• Text block:
Shubhodeep is home to a lunatic in his head, who is on his own with no direction home. Tell him about his grammatical errors! Follow him on Twitter @datta_shubho


Topiwalleh by Swarathma


Swarathma is a talented group of musicians, just thinking about whom brings an explosion of colors in one’s head – not just because of the colourful dresses they don, not even because of the showmanship, the on-stage gimmickry or the props. These colours are of traditional art assimilated in an arrangement of largely western instruments, and the flamboyance with which the band rebukes the dishonest, mocks the ludicrous, and alleviates suffering through their honest rendition of songs that describe the world as they see it.

Their second album, Topiwalleh, is an experience where every word – spoken or sung, every pulse, beat, and measure, is a rush of colours of contrasting human emotions. Your senses are exposed to the entire spectrum in less than 55 minutes, if you listen closely. The melody is almost never melancholic, although when it’s dark, it’s ominous.

This album brought with it not just great music, but a lot of creativity in the album promotions too! Right from the colourful topis, the vibrant album cover, to running interesting contests on Facebook, and the launch followed by a ‘Restless Tour’ that took them to many cities over a period of one month, the band has done a fabulous job of promoting their new album.

Swarathma has six members: Vasu Dixit (vocals, rhythm guitar), Pavan Kumar KJ (percussion, backing vocals), Montry Manuel (drums), Varun Murali (lead guitar), Sanjeev Nayak (violin) and Jishnu Dasgupta (bass guitar, backing vocals), and for the sound that is more refined, all six members unequivocally acknowledge Loy Mendonsa (from the Shankar-Ehsan-Loy trio) who has co-produced this album.

One might as well call the band Swarathma 2.0, because of two noticeable things– one, a paradigm shift in the ‘sound’ of a recorded album, and two, a concept album with many societal messages being delivered within a span of 10 tracks. For the message to be heard and the outreach to be as vast as the problems addressed and solutions needed, their language of choice is Hindi, although they have sung in Kannada on two of the tracks.

Topiwalleh’ has an effervescent, Rastafarian reggae rhythm, a violin that can admiringly be called the second vocalist for the track, a laid-back 40-second guitar solo and the superb backing vocals. The lyrics take a dig at everything that’s wrong in the current political circles. There are many tongue-in-cheek references and no-holds-barred statements that the artists have taken the liberty to make on this track.

‘Koorane’, my favorite track from the album, starts with the sounds that we relate to crying of wolves on a full-moon night. Varun Murali finds a fit to display the rock in his guitar, which is alarmingly close to ‘Roadhouse Blues’ by The Doors. The song seems to draw a metaphor – the mention of a rare animal Koorane being hunted by the hunters (human or otherwise). Think capitalism, consumerism, how the society is fascinated by television and advertisements, while disrobing itself of tradition and a sense of judgment, hypnotized by the domineering supremacy of advertising duplicity.

‘Rishton Ka Raasta’ is pleasing, and contemplative, with an intention that’s driven straight to the heart by the expressive violin (the tone sounding almost like it’s a Saarangi) that opens this song which is about broken relations and the willingness to mend fences. For me, it delivers the most powerful message in the entire album.

• Data lines:
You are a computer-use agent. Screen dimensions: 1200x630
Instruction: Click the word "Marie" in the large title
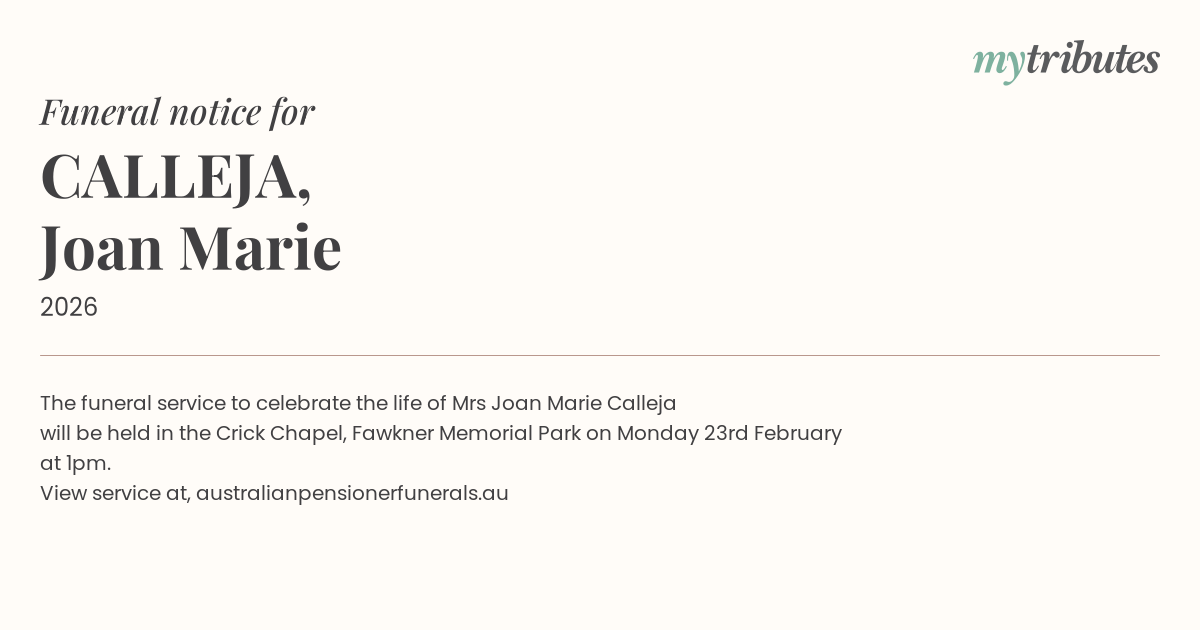point(260,248)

• Aim of the task: Extend the review of Swarathma's album Topiwalleh above, picking up after its final sentence about 'Rishton Ka Raasta'.

• Result for this exercise:
‘Ghum’ is characterized by a sense of despair, urgency, and hopelessness, made apparent within the first 90 seconds of the song. The mood remains largely that, only you’d have to find an interview where the band mentions what this song is about. This is their voice against child sexual abuse, and is the gloomiest of all tracks on the album.

‘Naane Dari’ starts with a superb guitar solo but everything else plays second fiddle to the violin and to the terrific lyrics. ‘Naane Daari’ (I am my own way) talks about hope and leaving the past behind.

‘Aaj Ki Taaza Fikar’ may confuse you with the way it begins, if you ever used to trip on ‘Dil Chahta Hai’ OST (think ‘Jaane Kyun’) – and perhaps thank Loy Mendonsa? The highlight of this track is the juicy potpourri of all the overused or hyped snippets on the television (‘Sannate ko cheerti hui sansani’ and the like). It lands a sucker-punch on the sensationalism as created by the media.

‘Mukhote’ has got a fragrant, violin-drenched overture. This is a song about the two-facedness in human relations, the drumming stands out and is most imaginative among all tracks on the album.

‘Duur Kinara’, featuring Shubha Mudgal, has everything that is being and has been talked about already. Shubha’s vivacious vocals work perfectly with Vasu’s high-pitched recital of the Kannada lines on this track about separation from loved ones and the desire to unite, and about tales of a far-away land.

‘Yeshu Allah aur Krishna’ is where the arrangement goes back to reggae for most part, the violin speaks as if reinforcing the spoken words, and the vocals are dramatic and appealing. The song speaks about religious evangelists and communalism, but unless you are a in a mood to complain about the issue really, you might just end up dancing along with this one as well.

On a splendid album, where nine songs talk about one powerful subject each, ‘Khul Ja Re’ is one song that apathetically speaks of optimism with adolescent lyrics and ordinary singing. For being a keepsake from the band’s past, ‘Khul Ja Re’ is forgivable.

All said and done, social issues and worldly worries notwithstanding, Topiwalleh is a fun album. The sheer energy that makes the audience sway during their live shows is not missing on this record. Though the lyrics may seem juvenile here and there, the maturity that’s apparent for most part of the album compensates for it. The lead guitar has got to find a voice by bringing in more tones and risk-taking. As far as the percussion and violin are concerned, I would not want to change a thing. For the vocals though, my only sour point remains the habit of throwing the last note (for instance – at 1:29 mark in ‘Koorane’).

Swarathma has already started working on their third album and until that is out, buying a digital copy of Topiwalleh and listening to it is only the second best choice. The best choice is to land up at a Swarathma gig, and treat your senses to the musical mixture of colors, sights and sounds.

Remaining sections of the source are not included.